Add a "transient" network connectivity state #2696

Stebalien · 2024-01-29T22:50:14Z

Previously, we'd consider "transiently" connected peers to be connected. This meant:

We wouldn't fire a second event when transitioning to "really connected". There wasn't a way for users to wait for a "full" connection without using the old-style Notify interface.
"Connectedness" checks would be a little too eager to treat a peer as connected.

For 99% of users, "transient" peers should be treated as disconnected. So while it's technically a breaking change to split-out "transient" connectivity into a separate state, I expect it's more likely to fix bugs than anything.

Unfortunately, this change did require several changes to go-libp2p itself because go-libp2p does care about transient connections:

We want to keep peerstore information for transient peers.
We may sometimes want to treat peers as "connected" in the host.
Identify still needs to run over transient connections.

fixes #2692

core/network/network.go

p2p/host/basic/basic_host.go

Stebalien · 2024-01-29T22:55:51Z

p2p/host/routed/routed.go

 	if !forceDirect {
-		if rh.Network().Connectedness(pi.ID) == network.Connected {
+		connectedness := rh.Network().Connectedness(pi.ID)


Ideally we wouldn't try to perform routing if we're just going to wait on an ongoing connection. But that's not a new issue.

sukunrt

I'm fine with these changes. We just need to

Fix this for the close path.
Keep existing Connect behavior. I'll raise a PR to make Connect consistent with NewStream and return network.ErrTransientConn when appropriate.
Deprecate the items in network.Connectedness that we don't care about.

core/network/network.go

sukunrt · 2024-02-05T10:21:33Z

p2p/net/swarm/swarm.go

-	// Notify goroutines waiting for a direct connection
-	if !c.Stat().Transient {
+	newState := network.Transient


We should calculate newState just after we add it to conns map with connectednessUnlocked. We already have the lock it's a small set to check anyway.
There's a problem here that if someone makes a relayed connection after we have a direct connection this will send a limited connectivity event.

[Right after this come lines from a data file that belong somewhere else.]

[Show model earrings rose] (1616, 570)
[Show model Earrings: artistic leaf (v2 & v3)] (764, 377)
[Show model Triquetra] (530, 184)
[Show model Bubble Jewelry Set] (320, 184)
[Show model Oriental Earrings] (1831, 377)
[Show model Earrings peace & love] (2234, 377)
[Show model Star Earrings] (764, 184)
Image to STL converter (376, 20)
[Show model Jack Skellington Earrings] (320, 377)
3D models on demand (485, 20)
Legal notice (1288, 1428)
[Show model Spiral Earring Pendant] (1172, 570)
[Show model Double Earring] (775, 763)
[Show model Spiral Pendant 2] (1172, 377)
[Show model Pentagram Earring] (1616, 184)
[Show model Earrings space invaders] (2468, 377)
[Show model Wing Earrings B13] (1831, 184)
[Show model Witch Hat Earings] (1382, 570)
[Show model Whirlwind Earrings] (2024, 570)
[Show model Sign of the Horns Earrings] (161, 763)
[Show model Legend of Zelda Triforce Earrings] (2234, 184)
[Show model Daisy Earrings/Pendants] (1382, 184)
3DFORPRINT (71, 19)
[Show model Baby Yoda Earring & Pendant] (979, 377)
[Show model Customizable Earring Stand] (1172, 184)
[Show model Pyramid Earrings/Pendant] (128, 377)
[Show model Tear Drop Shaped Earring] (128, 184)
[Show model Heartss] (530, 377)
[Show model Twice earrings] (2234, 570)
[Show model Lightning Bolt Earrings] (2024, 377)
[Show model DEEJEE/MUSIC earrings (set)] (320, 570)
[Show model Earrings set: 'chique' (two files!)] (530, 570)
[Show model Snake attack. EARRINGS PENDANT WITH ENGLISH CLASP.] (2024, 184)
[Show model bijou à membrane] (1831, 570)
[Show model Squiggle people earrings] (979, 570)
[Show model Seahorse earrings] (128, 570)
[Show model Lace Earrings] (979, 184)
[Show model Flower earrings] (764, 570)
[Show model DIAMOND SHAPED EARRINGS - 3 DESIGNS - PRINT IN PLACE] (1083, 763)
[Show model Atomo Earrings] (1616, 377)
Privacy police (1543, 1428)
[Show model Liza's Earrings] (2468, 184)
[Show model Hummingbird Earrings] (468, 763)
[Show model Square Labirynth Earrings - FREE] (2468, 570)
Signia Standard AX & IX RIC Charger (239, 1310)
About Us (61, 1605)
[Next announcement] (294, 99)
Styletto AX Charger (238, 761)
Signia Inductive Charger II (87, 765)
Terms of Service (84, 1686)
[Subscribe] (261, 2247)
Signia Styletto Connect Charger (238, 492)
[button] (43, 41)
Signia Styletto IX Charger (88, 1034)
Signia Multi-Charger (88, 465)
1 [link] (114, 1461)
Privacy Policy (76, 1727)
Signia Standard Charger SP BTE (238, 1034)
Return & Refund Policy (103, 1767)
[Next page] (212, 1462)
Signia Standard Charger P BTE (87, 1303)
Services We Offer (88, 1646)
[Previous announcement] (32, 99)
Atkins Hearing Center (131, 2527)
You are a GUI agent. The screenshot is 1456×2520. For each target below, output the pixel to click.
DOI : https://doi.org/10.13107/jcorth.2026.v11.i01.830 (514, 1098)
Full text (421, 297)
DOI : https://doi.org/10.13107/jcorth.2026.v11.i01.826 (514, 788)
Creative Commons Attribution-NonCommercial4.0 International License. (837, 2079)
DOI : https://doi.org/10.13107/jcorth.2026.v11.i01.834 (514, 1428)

I am not sure I addressed it correctly, can you please double check @sukunrt ?

We need.

oldState := s.connectednessUnlocked(p) s.conns.m[p] = append(s.conns.m[p], c) newState := s.connectednessUnlocked(p)

This prevents us from sending a PeerConnectedness Limited event when we make a relayed connection after a direct connection.

p2p/net/swarm/swarm.go

lidel · 2024-04-16T13:23:27Z

@sukunrt is there any remaining work here, or awaiting your final review?

MarcoPolo · 2024-04-16T17:09:07Z

I'll review this as well

MarcoPolo · 2024-04-24T23:28:17Z

p2p/net/swarm/swarm.go

+// changed notifications consider closed connections. When remote closes a connection
+// the underlying transport connection is closed first, so tracking changes to the connectedness
+// state requires considering this recently closed connections impact on Connectedness.
+func (s *Swarm) connectednessUnlocked(p peer.ID, considerClosed bool) network.Connectedness {


This comment doesn't make sense to me. I don't really understand the point of the body either.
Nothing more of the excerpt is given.